EY kept Greece and Turkey in its Renewable Energy Country Attractiveness Index of 40 countries. Romania and Bulgaria are in the top 30 for power purchase agreements.
Southeastern Europe did well in Ernst and Young’s latest semiannual report on the best renewable energy markets, and Greece is leading the way, as it is holding in the top tier. Authors of the 60th edition of the Renewable Energy Country Attractiveness Index (RECAI) said the need for energy resilience has never been more urgent.

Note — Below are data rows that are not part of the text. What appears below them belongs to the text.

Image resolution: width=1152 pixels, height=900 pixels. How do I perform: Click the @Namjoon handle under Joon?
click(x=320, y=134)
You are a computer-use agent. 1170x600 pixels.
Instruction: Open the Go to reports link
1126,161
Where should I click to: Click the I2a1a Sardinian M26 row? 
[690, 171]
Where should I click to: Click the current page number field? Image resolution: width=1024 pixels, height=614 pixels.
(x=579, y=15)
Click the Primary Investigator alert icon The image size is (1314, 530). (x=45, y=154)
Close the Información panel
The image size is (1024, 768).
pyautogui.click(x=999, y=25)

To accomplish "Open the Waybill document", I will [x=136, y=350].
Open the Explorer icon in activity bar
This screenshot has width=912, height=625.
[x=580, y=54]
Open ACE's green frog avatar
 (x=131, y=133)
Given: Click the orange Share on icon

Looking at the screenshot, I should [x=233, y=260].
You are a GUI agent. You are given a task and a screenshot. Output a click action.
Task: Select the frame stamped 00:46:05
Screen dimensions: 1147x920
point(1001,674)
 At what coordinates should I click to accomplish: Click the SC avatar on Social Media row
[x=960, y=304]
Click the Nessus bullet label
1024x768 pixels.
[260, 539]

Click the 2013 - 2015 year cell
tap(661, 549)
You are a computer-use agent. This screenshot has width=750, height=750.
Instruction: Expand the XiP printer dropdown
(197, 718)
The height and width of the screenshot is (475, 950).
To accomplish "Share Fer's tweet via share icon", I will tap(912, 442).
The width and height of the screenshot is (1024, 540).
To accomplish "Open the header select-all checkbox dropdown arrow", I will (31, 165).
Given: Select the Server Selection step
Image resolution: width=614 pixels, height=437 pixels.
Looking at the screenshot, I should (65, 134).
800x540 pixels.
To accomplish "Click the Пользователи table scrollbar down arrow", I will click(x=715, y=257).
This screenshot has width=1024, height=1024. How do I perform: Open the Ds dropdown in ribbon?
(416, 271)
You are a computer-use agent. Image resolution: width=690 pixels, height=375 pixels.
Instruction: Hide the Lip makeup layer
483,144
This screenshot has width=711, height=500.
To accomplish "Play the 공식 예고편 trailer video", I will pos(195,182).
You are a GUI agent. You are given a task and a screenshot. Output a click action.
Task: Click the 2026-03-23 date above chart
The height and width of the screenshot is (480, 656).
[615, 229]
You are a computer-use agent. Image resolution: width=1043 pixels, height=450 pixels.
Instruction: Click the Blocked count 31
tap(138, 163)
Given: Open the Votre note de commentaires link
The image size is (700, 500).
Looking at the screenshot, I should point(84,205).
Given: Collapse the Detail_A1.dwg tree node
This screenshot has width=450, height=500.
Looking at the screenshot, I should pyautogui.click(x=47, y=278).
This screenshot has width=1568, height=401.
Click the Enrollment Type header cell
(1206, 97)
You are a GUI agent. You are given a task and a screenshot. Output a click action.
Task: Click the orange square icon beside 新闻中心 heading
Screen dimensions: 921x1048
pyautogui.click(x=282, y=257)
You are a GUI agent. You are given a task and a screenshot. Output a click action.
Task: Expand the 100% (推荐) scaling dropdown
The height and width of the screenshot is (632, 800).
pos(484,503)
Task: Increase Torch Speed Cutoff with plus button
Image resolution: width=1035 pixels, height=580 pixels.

“Ramping up renewable generation, accelerating energy diversification and increasing energy storage are global priorities amid heightened geopolitical tensions, supply chain shortages, an increase in extreme weather events, and soaring natural gas prices… Decentralization has been talked about for decades but, as markets seek to rapidly integrate more renewables and improve grid flexibility, it is encouraging that now, with stronger regulatory support, we are beginning to see real progress,” the document reads.
While connecting waves of localized power sources has long been a challenge for operators of centralized networks, smart grids are moving into focus, according to the report. They are offering bidirectional flows of electricity and data using two-way communication and control capabilities to optimize the flow of energy along a network and enable real-time responses to change in demand, EY said.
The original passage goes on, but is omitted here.